14. The production system according to claim 13, wherein the actual height value and/or the expected extrapolated height value is or are determined on the basis of a summing of the height values of the components stacked one above the other thus far.

15. The production system according to claim 1, wherein the electrochemical system is a fuel cell system and the stack (16, 18) comprises at least one of the following types of components:bipolar plates formed of two separator plates;unipolar plates, comprising one or two separator plates at a lowermost or uppermost position in a sub-stack comprising a plurality of alternately stacked bipolar plates and cells;endplate assemblies;membrane electrode assemblies (MEA);seals;gas diffusion layers;electrochemical cells, each comprising an MEA and at least one gas diffusion layer.

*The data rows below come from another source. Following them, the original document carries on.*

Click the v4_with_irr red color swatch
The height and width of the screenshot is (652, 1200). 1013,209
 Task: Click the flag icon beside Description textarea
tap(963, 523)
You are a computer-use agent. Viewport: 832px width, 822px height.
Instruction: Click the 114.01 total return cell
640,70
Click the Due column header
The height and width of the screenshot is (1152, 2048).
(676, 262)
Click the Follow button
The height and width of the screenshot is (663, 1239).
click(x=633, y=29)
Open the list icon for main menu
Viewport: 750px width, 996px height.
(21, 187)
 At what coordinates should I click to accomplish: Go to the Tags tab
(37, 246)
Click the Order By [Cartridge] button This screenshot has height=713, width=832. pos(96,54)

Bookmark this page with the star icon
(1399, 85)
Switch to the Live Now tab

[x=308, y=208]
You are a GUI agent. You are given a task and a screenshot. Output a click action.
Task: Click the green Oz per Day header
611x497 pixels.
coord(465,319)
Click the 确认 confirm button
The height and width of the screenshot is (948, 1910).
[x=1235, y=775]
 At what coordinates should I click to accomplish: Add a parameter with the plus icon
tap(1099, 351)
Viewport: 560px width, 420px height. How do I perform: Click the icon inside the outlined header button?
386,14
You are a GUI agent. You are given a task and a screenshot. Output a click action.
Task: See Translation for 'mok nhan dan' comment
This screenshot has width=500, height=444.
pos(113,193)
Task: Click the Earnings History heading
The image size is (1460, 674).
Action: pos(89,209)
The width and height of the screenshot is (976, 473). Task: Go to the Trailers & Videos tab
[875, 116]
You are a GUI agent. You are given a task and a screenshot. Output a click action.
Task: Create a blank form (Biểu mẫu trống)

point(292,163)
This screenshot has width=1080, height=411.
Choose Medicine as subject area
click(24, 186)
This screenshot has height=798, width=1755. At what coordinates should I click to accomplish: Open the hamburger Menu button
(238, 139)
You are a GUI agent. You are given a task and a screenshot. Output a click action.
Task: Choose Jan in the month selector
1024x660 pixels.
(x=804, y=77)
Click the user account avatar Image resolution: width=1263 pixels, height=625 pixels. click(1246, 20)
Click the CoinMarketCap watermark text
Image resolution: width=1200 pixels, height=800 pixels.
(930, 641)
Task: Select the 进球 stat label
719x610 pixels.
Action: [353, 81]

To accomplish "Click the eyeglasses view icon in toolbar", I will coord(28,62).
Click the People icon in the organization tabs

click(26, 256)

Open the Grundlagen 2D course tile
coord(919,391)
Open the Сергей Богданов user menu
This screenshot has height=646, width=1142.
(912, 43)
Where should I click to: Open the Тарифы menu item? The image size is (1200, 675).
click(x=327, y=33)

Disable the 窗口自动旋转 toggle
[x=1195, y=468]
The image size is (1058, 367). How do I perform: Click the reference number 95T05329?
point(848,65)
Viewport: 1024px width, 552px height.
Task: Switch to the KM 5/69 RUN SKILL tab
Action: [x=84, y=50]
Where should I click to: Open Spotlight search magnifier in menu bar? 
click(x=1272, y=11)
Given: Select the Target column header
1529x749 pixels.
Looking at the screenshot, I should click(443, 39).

16. The production system according to claim 1, wherein the electrochemical system is an electrolyzer and the stack comprises at least one of the following types of components: separator plates between electrochemical cells of the system and/or between an electrochemical cell and an endplate assembly;endplate assemblies;proton-exchange membranes;frame elements;sealing elements;gas diffusion layers;transport layers;electrochemical cells, each comprising at least one proton-exchange membrane and one or more gas diffusion layers and/or one or more transport layers.

17. The production system according to claim 1, wherein the electrochemical system is an electrochemical compressor or a redox flow battery.

18. The production system according to claim 1, wherein the stack comprises bipolar plates or single-layer separator plates and/or MEAs and gas diffusion layers as components, the height values of these components referring to at least one of the following states:height (thickness) of the starting material used to produce the individual plates for producing the bipolar plates;height after the individual plates have been embossed and/or cut to size to produce the bipolar plates or after the separator plates have been embossed and/or cut to size;height after the individual plates have been joined to produce the bipolar plates;height after the bipolar plates or separator plates have been coated;height after a seal has been applied to the bipolar plates or separator platesheight after the gas diffusion layers have been cut to size;height of the MEA used;height after one of the MEAs and one or two gas diffusion layers have been joined, prior to these being arranged in the joined state in the stack to be produced.

19. Method for producing at least one electrochemical system that comprises a stack consisting of a plurality of different components which are stacked one above the other along a stacking axis of the stack, with a height dimension of each component extending along the stacking axis, wherein the method comprises:determining height values for a large number of components and storing said height values in a machine-readable manner;automatically reading out height values of at least selected components; andautomatically producing a stack from a number of these components, taking into account the height values read out for these, namely such that a target height of the stack is achieved.

20. Method according to claim 19, wherein the stack comprises bipolar plates or single-layer separator plates and/or MEAs and gas diffusion layers as components, the height values of these components referring to at least one of the following states:height (thickness) of the starting material used to produce the individual plates for producing the bipolar plates;height after the individual plates have been embossed and/or cut to size to produce the bipolar plates or after the separator plates have been embossed and/or cut to size;height after the individual plates have been joined to produce the bipolar plates;height after the bipolar plates or separator plates have been coated;height after a seal has been applied to the bipolar plates or separator platesheight after the gas diffusion layers have been cut to size;height of the MEA used;height after one of the MEAs and one or two gas diffusion layers have been joined, prior to these being arranged in the joined state in the stack to be produced.